## Objetivos
**a)** Explica, según el relato sobre la ascensión al Adouda, por qué los viajeros circulaban despacio con la furgoneta.
**b)** ¿Qué significa Adouda en lengua touareg según el relato sobre esa ascensión?
**c)** Prosigue el relato sobre la ascensión al Adouda a partir de su última frase.

## Fragmento original
+++

Y nos adentramos con nuestra pequeña furgoneta en el centro de aquel macizo montañoso.


Nuestra siguiente ascensión iba a ser el Adouda, que en lengua touareg significa dedo. Las distancias entre una montaña y otra no eran largas, pero como la pista era infame- en realidad casi sólo apta para vehículos militares- y no queríamos destrozar nuestra furgona Renault, pues circulábamos despacio. Casi todos los días sufríamos uno o dos pinchazos, menos mal que llevábamos parches, cola e inflador, que si no...


El Adouda, esta aguja basáltica, fue la vía de más dificultad de todas las que hicimos. La vía transcurre por la vertical de la horcada que se ve en la cumbre. Es un enorme diedro de unos 150 m de longitud, que se asegura bastante bien con fisureros. No hicimos fotos.

+++

## Material
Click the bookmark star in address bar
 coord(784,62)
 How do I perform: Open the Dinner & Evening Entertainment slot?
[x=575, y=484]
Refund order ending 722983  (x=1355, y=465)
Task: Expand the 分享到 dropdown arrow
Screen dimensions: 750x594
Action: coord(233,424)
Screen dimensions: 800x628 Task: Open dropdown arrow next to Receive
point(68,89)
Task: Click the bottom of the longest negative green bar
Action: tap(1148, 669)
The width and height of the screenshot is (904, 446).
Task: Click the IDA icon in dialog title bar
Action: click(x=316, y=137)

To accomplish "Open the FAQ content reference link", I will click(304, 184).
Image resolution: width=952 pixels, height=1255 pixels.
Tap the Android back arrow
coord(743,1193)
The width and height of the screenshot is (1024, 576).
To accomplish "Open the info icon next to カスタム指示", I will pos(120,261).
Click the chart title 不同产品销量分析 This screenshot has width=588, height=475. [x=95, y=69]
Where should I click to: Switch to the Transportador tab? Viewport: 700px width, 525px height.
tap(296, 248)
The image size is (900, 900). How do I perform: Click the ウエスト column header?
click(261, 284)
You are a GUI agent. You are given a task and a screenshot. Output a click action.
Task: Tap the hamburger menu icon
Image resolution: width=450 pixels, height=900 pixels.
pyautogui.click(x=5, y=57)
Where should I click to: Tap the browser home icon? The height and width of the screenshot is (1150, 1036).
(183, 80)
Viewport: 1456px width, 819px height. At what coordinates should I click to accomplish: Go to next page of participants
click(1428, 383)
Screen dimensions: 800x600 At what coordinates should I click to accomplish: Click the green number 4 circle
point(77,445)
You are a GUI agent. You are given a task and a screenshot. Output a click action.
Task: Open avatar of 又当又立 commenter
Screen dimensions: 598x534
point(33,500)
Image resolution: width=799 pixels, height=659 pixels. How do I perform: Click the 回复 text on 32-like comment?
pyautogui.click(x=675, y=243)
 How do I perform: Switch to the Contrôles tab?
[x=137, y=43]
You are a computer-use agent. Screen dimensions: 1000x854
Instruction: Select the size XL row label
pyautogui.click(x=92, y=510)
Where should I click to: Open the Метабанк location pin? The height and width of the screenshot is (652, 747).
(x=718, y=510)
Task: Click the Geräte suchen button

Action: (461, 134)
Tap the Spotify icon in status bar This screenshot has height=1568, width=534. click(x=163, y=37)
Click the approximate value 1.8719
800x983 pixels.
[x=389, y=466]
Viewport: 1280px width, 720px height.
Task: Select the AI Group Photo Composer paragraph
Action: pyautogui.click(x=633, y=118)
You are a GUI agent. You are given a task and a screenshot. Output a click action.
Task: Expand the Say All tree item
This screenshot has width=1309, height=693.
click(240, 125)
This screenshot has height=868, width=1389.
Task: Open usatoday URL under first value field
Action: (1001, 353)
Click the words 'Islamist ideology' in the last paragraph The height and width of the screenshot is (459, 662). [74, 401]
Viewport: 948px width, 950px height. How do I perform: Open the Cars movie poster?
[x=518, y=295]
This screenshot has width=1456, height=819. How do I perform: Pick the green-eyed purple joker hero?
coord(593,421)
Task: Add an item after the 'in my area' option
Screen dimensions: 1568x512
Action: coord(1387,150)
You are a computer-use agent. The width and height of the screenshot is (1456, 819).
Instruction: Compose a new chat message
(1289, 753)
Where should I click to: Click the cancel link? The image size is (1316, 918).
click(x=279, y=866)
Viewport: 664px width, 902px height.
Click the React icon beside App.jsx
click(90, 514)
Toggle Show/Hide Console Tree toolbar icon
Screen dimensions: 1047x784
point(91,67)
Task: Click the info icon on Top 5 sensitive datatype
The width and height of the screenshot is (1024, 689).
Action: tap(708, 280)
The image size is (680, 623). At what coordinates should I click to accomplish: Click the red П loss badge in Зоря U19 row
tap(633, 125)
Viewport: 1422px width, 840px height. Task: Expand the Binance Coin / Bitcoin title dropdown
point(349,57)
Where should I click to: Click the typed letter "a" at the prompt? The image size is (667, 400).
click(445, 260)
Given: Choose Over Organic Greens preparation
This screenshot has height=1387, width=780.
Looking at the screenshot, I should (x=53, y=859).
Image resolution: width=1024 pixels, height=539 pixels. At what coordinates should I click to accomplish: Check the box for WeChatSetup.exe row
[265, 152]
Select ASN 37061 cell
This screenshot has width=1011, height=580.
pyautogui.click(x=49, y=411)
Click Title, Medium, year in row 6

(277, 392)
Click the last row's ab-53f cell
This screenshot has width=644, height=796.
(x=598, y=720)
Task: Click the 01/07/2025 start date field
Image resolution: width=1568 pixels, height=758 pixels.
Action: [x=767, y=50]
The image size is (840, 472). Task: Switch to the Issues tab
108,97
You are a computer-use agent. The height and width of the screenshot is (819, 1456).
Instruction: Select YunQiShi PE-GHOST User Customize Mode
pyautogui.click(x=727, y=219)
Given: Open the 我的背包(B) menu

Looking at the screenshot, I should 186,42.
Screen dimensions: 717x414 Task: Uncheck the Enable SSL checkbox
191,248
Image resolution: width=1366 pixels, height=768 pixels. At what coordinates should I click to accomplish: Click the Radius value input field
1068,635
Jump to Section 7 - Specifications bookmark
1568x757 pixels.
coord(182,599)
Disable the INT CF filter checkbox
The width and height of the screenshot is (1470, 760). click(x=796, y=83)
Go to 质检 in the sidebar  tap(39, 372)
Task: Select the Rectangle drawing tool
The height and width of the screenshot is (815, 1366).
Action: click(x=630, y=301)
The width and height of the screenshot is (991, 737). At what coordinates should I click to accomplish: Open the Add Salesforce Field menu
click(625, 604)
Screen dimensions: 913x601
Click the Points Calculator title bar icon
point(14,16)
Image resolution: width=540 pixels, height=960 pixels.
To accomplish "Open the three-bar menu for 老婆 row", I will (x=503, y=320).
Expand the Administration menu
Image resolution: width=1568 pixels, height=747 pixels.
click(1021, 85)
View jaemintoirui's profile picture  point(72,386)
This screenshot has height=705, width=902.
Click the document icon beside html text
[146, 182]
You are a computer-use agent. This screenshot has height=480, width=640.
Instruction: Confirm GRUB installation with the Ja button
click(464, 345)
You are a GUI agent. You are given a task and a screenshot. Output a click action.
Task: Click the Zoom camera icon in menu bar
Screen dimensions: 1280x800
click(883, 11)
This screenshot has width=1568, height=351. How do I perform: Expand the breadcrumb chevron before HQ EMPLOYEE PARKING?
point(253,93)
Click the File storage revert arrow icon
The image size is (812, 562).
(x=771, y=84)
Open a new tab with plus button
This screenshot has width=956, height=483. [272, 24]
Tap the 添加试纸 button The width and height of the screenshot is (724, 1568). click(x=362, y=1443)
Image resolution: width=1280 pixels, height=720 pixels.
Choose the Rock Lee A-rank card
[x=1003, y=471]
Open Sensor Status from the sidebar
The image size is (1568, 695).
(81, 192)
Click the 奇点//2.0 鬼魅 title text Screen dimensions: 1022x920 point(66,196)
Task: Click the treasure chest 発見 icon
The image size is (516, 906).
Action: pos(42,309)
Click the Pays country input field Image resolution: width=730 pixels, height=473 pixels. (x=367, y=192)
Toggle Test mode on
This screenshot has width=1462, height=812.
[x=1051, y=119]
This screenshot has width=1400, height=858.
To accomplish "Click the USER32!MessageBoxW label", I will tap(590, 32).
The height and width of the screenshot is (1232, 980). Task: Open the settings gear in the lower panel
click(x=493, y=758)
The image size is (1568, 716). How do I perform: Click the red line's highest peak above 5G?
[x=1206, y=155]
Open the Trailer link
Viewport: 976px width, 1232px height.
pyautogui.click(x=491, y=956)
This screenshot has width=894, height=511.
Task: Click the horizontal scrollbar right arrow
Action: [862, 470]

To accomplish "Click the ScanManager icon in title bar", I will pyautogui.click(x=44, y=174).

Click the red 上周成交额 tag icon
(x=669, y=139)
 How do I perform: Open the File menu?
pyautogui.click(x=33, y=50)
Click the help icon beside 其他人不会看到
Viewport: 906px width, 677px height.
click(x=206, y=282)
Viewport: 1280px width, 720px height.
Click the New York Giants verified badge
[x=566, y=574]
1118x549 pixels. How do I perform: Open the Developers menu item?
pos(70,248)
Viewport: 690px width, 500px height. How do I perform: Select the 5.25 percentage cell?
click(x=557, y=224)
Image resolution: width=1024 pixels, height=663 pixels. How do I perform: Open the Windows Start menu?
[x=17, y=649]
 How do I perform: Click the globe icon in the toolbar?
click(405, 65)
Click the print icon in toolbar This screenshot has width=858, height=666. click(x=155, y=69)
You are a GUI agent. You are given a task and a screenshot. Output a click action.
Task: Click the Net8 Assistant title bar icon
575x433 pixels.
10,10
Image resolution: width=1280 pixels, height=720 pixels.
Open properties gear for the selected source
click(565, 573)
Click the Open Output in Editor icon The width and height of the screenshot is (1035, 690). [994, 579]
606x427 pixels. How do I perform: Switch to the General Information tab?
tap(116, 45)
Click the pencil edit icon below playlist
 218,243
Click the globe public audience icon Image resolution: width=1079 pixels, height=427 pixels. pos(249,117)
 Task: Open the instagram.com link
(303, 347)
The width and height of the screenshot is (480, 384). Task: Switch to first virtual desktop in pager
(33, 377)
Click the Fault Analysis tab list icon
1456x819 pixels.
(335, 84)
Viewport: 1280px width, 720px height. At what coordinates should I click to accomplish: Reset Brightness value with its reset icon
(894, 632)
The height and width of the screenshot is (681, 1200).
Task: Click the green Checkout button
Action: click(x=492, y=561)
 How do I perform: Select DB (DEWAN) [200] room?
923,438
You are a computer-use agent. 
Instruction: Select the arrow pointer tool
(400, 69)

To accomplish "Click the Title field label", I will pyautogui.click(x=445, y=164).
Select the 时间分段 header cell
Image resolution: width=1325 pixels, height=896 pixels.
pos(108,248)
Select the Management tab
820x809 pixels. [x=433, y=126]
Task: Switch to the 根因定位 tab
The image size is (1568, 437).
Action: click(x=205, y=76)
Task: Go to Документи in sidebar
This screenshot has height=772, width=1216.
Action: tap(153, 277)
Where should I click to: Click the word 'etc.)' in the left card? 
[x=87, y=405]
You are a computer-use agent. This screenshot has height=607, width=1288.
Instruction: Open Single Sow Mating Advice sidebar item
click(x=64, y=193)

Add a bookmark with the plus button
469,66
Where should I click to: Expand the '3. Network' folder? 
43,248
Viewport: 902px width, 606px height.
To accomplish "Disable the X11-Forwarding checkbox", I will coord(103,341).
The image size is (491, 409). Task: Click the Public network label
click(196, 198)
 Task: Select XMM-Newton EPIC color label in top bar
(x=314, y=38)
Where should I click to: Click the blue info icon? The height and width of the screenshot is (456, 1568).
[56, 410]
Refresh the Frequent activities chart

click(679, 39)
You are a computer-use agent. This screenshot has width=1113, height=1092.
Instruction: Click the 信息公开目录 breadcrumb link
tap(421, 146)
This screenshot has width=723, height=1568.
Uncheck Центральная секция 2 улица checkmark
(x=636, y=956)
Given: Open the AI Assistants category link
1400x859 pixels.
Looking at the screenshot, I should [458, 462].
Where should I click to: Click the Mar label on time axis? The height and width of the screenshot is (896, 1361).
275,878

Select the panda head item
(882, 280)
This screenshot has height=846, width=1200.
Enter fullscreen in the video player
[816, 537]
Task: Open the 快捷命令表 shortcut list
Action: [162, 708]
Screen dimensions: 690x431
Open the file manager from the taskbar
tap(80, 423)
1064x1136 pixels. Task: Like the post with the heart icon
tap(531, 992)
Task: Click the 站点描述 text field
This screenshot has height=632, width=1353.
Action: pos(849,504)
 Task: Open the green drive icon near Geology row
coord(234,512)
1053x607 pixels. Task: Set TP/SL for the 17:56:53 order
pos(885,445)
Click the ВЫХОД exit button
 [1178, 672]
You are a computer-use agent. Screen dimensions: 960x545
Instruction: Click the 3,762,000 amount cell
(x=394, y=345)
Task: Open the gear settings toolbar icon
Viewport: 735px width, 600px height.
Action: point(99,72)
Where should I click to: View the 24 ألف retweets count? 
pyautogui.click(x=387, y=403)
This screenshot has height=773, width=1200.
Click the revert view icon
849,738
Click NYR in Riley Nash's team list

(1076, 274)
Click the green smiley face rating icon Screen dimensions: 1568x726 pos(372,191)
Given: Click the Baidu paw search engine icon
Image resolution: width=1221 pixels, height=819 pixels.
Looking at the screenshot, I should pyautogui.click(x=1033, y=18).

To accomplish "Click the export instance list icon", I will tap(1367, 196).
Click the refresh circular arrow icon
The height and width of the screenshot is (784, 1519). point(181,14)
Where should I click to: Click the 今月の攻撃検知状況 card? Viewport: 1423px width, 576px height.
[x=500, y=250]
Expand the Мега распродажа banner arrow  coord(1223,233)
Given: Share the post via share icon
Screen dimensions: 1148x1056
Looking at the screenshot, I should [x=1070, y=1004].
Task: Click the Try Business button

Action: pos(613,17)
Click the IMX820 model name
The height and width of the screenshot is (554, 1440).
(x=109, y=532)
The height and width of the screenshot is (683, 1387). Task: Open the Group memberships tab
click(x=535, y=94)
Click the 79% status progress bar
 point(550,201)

+++

## Respuestas
**a)** Circulaban despacio porque la pista era infame, casi solo apta para vehículos militares, y no querían destrozar su furgoneta Renault.

**b)** Significa dedo.

**c)**
Este es el muchacho vestido de rojo, con un perro, que se ve hablando con nosotros en la foto anterior. Venía a vendernos, para comer, el extraño lagarto que lleva en la mano. No íbamos a comerlo, pero sí se lo compramos y lo pusimos de nuevo en libertad.


Este era el lagarto, un animal extraño, pero a su manera bonito, o por lo menos curioso.


Después de escalar el Adouda continuamos adentrándonos más en el macizo. Las agujas basálticas de formas extrañas se suceden. Subir a todas requeriría demasiado tiempo, más del que tenemos, así que no nos queda más remedio que elegir. En la cumbre de una de estas montañas a las que subimos andando nos topamos de pronto y a poca distancia con un hermoso muflón del desierto, que enseguida salió corriendo montaña abajo.


No he encontrado ninguna foto digna de un muflón del hoggar, así que os pongo un dibujo, que es bastante representativo.


De vez en cuando volvemos a ver pequeños grupos familiares en continuo movimiento. Nunca sabes, ni te puedes imaginar, de dónde vienen o a dónde van, en un lugar donde no hay absolutamente nada de agua y la única vegetación que puede crecer son algunos raquíticos y secos arbustillos.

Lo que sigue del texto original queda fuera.